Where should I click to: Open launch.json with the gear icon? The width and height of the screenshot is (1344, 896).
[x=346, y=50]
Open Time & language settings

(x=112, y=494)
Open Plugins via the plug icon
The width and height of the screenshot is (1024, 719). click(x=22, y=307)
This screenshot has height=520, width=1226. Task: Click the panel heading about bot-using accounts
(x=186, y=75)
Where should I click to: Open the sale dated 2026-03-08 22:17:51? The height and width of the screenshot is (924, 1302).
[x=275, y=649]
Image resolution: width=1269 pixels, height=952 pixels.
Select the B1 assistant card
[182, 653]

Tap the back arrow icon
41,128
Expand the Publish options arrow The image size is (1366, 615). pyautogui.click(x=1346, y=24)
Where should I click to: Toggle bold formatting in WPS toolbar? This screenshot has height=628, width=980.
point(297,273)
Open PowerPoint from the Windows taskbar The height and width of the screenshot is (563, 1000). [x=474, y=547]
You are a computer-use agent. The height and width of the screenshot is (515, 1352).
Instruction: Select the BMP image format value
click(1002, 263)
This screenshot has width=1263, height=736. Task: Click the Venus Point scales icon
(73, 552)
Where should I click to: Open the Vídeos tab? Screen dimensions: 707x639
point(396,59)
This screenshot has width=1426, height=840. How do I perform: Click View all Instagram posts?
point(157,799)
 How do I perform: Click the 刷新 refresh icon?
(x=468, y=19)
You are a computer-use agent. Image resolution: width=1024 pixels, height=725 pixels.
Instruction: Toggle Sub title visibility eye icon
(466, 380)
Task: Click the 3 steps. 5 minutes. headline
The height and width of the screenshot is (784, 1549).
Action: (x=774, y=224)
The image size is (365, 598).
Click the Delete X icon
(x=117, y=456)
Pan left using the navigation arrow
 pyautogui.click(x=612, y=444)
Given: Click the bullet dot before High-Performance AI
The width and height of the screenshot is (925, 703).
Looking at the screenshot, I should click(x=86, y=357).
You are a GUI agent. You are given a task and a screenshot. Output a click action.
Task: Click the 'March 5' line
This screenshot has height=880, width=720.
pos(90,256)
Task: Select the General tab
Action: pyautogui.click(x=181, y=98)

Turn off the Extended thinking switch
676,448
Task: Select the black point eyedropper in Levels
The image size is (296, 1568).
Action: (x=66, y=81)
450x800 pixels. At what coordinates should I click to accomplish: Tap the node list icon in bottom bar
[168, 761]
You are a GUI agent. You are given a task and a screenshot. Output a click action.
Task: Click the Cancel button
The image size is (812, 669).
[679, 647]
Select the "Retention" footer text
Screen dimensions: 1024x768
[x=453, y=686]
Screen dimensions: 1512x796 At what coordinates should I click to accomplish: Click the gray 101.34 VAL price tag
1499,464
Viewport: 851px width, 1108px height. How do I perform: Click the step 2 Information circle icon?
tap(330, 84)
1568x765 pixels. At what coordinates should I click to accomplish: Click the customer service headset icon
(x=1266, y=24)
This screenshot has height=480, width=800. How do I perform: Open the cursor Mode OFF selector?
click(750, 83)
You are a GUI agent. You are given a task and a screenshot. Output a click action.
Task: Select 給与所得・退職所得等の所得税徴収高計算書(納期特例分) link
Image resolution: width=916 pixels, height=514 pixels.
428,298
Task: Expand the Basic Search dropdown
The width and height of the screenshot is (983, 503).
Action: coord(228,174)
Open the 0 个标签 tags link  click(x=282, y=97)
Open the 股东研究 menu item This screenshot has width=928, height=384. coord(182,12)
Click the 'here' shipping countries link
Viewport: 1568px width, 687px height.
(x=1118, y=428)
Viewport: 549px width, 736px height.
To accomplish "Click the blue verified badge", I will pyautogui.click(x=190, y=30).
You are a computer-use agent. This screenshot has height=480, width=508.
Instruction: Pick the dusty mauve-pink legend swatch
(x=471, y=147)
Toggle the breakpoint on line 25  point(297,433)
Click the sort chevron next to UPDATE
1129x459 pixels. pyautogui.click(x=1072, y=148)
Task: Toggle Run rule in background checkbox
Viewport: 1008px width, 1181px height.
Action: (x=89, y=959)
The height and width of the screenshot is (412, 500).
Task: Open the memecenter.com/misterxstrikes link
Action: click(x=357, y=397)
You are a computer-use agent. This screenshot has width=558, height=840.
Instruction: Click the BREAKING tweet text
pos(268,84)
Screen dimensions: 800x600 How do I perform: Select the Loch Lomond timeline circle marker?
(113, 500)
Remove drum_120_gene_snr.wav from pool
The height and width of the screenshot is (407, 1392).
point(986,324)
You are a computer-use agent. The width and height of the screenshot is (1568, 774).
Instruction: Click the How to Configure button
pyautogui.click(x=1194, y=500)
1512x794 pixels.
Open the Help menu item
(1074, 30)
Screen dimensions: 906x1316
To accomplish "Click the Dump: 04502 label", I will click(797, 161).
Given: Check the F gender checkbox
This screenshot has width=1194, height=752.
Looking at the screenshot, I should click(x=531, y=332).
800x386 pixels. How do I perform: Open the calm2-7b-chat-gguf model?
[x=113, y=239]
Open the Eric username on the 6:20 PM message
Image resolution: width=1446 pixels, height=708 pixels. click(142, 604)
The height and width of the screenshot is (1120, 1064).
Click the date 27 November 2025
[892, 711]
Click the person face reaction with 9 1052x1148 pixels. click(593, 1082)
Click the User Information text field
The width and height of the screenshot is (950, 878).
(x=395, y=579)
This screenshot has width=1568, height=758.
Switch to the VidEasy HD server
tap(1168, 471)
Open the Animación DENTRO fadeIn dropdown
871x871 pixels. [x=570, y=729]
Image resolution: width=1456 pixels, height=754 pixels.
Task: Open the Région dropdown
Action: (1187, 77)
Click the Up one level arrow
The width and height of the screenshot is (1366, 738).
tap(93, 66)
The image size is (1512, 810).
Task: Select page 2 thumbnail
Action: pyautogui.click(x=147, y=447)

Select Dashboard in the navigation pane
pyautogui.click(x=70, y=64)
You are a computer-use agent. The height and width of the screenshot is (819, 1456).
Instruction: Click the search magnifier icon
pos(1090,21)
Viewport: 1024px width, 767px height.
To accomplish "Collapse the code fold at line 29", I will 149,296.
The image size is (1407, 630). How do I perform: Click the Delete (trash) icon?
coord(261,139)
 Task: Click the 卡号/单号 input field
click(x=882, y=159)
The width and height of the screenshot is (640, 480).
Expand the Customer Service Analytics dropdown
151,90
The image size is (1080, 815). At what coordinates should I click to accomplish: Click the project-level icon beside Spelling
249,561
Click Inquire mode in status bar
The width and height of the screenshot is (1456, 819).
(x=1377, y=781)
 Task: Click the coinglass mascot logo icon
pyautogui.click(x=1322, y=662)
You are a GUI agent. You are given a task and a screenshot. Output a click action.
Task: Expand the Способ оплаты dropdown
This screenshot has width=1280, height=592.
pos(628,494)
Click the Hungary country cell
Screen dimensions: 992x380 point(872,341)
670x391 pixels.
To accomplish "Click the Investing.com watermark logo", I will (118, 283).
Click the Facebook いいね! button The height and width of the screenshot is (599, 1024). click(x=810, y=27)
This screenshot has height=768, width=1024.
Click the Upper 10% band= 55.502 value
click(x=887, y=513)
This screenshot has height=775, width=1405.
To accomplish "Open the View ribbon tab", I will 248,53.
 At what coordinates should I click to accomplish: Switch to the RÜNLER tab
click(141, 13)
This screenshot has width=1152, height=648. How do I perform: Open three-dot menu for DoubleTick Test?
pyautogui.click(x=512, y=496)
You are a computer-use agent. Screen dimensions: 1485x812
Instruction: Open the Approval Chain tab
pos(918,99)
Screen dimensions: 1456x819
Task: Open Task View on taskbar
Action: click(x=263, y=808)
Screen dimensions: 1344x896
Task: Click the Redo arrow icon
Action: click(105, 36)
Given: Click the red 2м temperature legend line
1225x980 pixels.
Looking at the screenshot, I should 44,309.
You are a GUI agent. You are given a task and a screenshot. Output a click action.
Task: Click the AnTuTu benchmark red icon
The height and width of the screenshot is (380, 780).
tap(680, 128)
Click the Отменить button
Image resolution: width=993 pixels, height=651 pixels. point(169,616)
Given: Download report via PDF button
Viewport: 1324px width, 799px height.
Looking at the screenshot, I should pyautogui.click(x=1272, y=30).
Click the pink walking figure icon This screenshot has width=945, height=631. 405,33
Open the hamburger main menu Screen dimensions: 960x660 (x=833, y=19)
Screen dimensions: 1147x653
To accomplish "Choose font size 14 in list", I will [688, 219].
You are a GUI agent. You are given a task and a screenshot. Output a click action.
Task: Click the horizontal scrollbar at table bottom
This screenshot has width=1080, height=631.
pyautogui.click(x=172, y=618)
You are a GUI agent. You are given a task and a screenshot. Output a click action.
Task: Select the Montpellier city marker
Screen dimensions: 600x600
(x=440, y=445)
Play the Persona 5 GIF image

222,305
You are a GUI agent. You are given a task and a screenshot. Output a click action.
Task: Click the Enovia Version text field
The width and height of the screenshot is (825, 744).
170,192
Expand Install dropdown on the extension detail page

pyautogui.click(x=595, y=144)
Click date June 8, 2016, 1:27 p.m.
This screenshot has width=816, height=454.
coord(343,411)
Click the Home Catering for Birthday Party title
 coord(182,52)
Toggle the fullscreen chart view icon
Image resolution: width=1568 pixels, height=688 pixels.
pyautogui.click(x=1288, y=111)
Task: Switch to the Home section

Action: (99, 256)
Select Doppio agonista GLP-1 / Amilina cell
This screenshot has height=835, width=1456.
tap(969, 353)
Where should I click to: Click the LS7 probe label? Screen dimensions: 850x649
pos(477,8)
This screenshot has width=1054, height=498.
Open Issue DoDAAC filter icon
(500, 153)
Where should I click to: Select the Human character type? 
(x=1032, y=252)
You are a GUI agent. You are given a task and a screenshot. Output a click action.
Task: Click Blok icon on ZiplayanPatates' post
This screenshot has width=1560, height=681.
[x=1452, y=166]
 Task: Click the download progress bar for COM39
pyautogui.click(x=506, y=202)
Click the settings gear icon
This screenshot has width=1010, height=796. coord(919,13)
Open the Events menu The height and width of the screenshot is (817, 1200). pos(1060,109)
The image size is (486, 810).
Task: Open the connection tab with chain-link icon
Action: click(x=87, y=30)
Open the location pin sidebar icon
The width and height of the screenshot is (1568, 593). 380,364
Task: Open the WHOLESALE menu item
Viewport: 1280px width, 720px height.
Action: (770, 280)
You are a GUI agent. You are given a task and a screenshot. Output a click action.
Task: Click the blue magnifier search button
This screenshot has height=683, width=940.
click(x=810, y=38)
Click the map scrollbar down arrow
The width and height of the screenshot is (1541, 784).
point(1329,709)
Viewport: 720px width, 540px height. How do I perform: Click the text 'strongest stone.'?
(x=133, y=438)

══════════════════════════════

Requirement:
Rewrite the lines from the one containing "You are a computer-use agent. Screen" through the one containing "Action: click(105, 36)", changing "Approval Chain" to "Audit Trail" and leaving everything else as it is.

Answer to the exercise:
You are a computer-use agent. Screen dimensions: 1485x812
Instruction: Open the Audit Trail tab
pos(918,99)
Screen dimensions: 1456x819
Task: Open Task View on taskbar
Action: click(x=263, y=808)
Screen dimensions: 1344x896
Task: Click the Redo arrow icon
Action: click(105, 36)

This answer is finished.